Over all lines in the data below, count those holding "agent" and give only the result.

Data for analysis:
------------------------

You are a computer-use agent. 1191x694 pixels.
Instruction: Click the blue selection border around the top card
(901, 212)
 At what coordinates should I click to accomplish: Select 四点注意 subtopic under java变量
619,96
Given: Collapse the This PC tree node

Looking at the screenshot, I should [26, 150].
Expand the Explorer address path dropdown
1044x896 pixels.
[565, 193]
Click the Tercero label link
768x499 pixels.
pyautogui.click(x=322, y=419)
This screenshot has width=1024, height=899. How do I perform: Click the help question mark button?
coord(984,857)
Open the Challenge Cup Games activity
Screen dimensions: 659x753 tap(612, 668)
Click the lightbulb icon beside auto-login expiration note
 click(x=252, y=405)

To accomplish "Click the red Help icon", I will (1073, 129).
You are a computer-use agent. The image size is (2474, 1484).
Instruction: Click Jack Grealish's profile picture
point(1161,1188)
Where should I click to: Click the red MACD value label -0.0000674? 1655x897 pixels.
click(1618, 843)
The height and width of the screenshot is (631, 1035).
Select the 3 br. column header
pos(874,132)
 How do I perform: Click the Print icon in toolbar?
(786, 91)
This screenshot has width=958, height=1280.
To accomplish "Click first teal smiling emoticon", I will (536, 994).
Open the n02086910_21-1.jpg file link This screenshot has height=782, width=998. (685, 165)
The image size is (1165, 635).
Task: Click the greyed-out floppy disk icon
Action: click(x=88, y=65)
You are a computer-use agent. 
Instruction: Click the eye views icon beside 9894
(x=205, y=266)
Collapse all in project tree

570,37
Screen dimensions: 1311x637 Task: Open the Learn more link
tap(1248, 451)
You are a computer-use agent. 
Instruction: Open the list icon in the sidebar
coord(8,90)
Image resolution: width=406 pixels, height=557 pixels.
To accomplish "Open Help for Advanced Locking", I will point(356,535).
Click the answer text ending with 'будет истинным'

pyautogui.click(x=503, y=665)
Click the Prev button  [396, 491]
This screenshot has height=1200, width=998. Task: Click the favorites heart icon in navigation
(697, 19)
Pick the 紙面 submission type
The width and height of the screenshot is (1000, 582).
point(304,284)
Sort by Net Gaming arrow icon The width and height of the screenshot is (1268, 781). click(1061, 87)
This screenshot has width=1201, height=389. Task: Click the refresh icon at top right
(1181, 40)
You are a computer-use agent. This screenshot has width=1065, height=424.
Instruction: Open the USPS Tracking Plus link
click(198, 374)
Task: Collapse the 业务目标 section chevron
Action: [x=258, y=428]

------------------------

Output for this exercise: 5